■ TASK BRIEF:
The line containing "Разрезать А4 (466, 507)" and every line after it, through the end of the records below: repeat them exactly, nothing more.

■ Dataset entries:

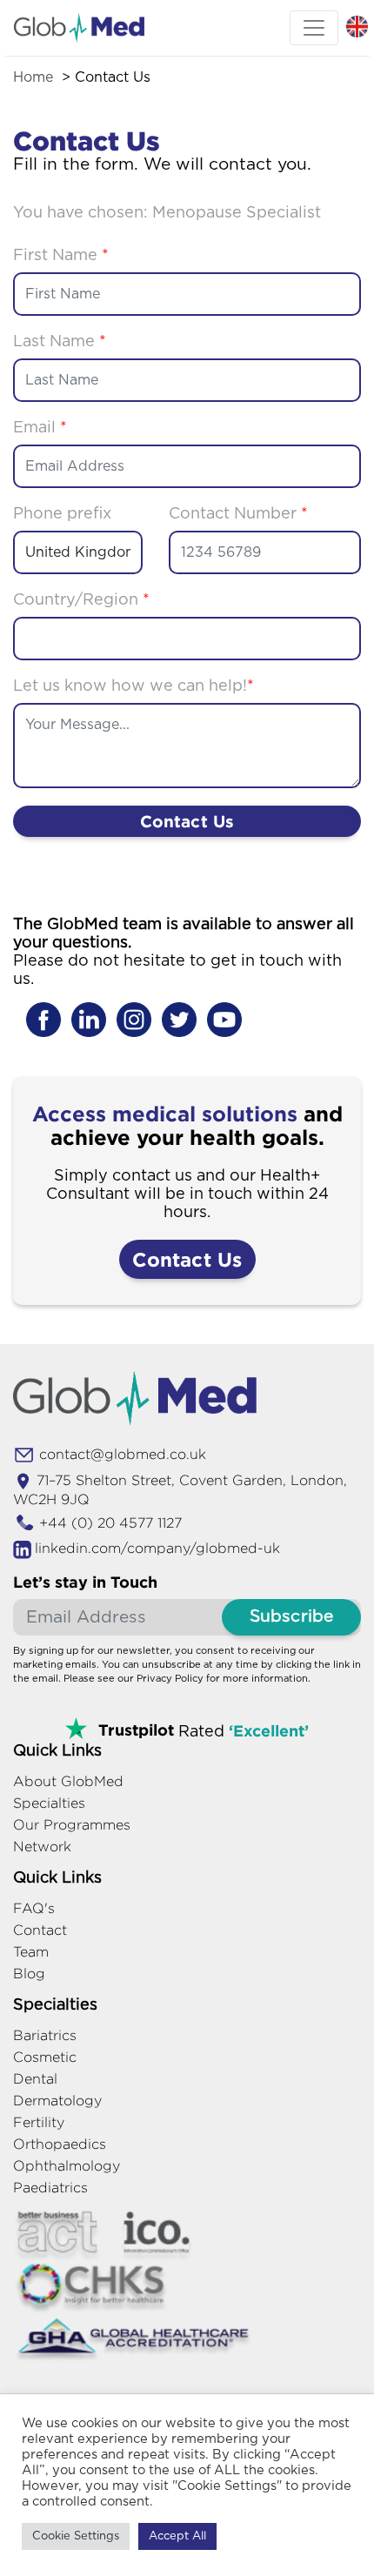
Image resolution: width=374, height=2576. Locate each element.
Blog (29, 1973)
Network (42, 1846)
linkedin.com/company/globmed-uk (157, 1548)
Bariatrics (45, 2035)
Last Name (59, 342)
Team (31, 1951)
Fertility (38, 2122)
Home (33, 77)
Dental (35, 2078)
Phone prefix (62, 514)
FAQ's (34, 1908)
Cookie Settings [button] (75, 2536)
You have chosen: (167, 213)
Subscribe (292, 1617)
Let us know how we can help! (133, 686)
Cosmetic (45, 2057)
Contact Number (238, 514)
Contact (40, 1930)
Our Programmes (71, 1824)
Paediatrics (50, 2187)
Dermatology (57, 2100)
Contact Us (187, 821)
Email (40, 428)
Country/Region (81, 600)
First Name (61, 256)
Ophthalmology (66, 2165)
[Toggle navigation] (314, 27)
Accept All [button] (177, 2536)
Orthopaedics (59, 2144)
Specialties (49, 1803)
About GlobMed (68, 1781)
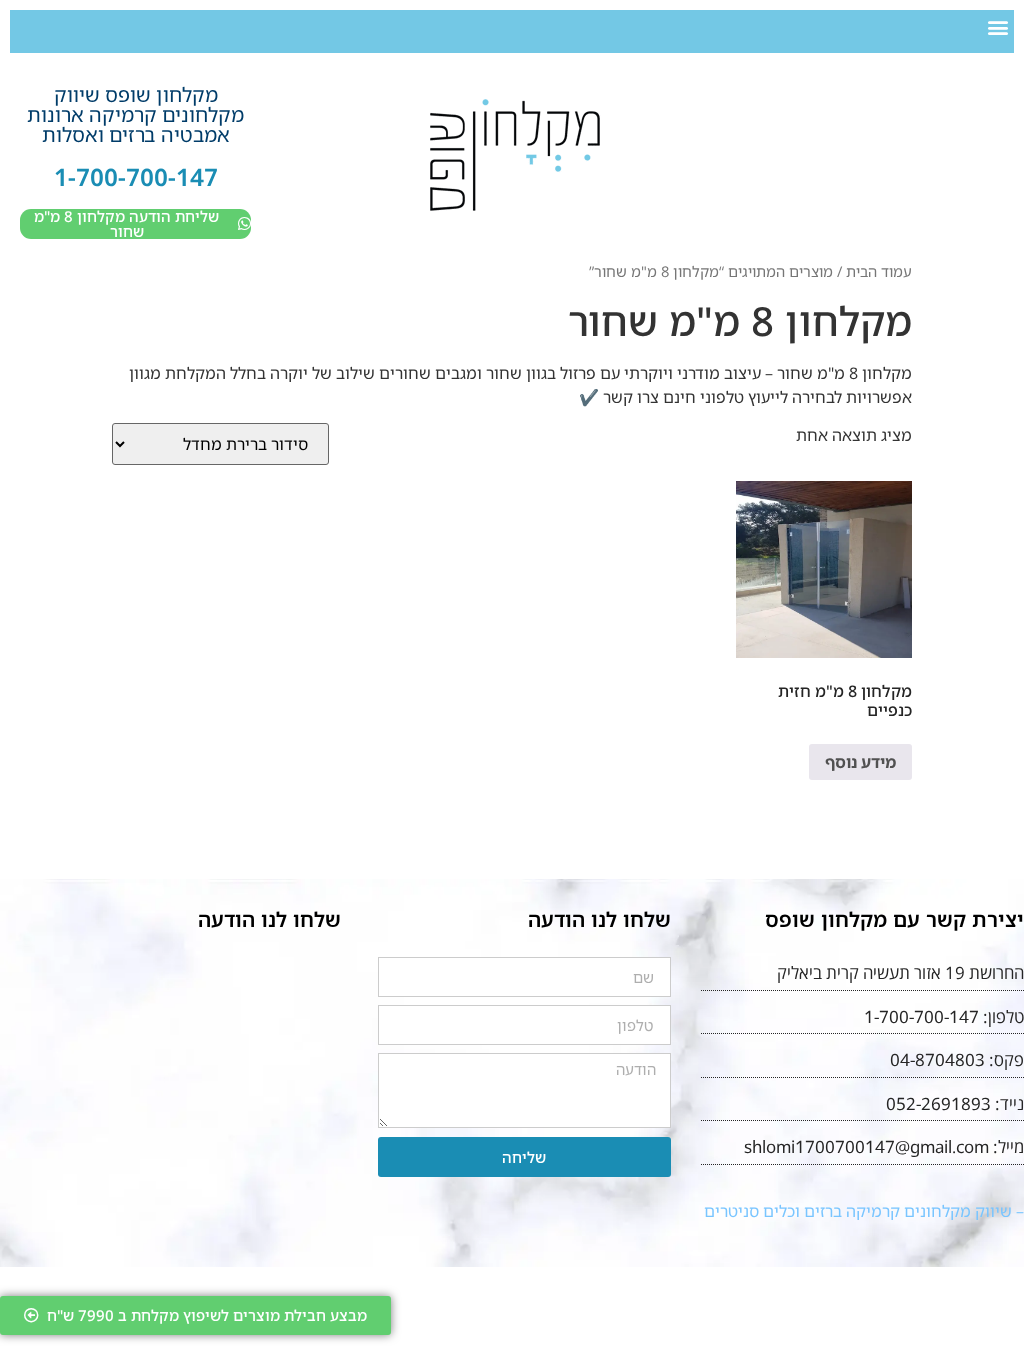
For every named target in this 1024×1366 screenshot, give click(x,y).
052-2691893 (938, 1103)
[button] (997, 26)
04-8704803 (937, 1059)
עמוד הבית (879, 271)
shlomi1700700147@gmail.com (866, 1146)
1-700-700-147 (136, 176)
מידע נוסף (860, 762)
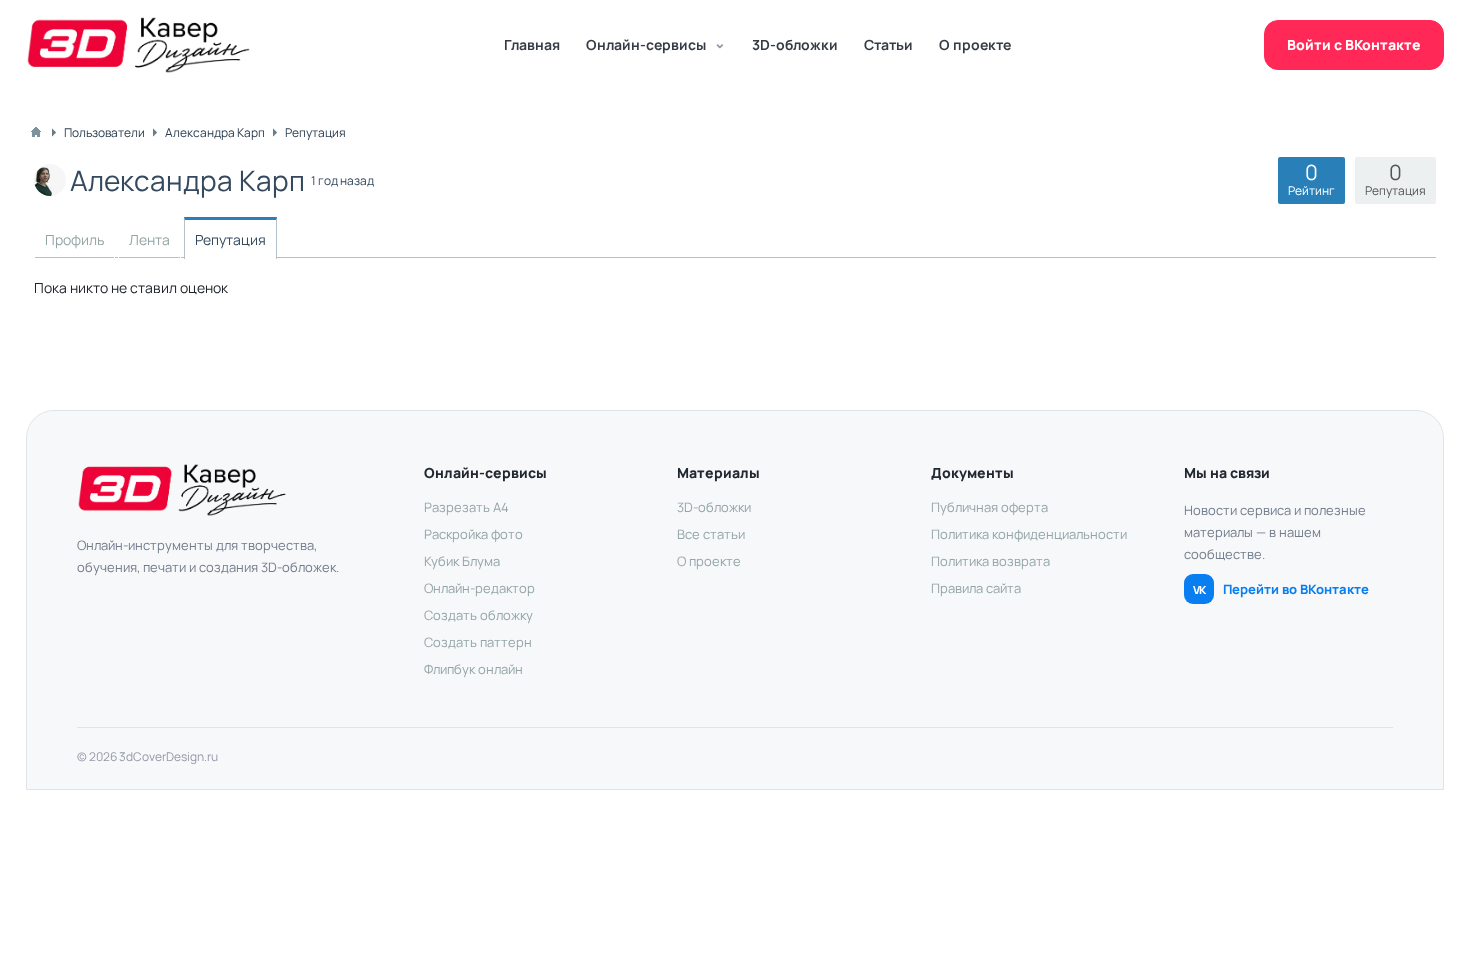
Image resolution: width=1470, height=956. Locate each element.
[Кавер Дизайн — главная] (138, 45)
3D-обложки (795, 44)
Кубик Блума (462, 561)
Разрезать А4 (466, 507)
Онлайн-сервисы (646, 44)
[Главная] (36, 132)
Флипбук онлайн (473, 669)
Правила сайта (976, 588)
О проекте (975, 44)
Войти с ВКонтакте (1354, 44)
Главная (532, 44)
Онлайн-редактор (479, 588)
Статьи (888, 44)
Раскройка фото (473, 534)
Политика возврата (990, 561)
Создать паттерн (478, 642)
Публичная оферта (989, 507)
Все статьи (711, 534)
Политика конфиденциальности (1029, 534)
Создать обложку (478, 615)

■ RESULT OF THE EXERCISE:
Разрезать А4 (466, 507)
Онлайн-сервисы (646, 44)
[Главная] (36, 132)
Флипбук онлайн (473, 669)
Правила сайта (976, 588)
О проекте (975, 44)
Войти с ВКонтакте (1354, 44)
Главная (532, 44)
Онлайн-редактор (479, 588)
Статьи (888, 44)
Раскройка фото (473, 534)
Политика возврата (990, 561)
Создать паттерн (478, 642)
Публичная оферта (989, 507)
Все статьи (711, 534)
Политика конфиденциальности (1029, 534)
Создать обложку (478, 615)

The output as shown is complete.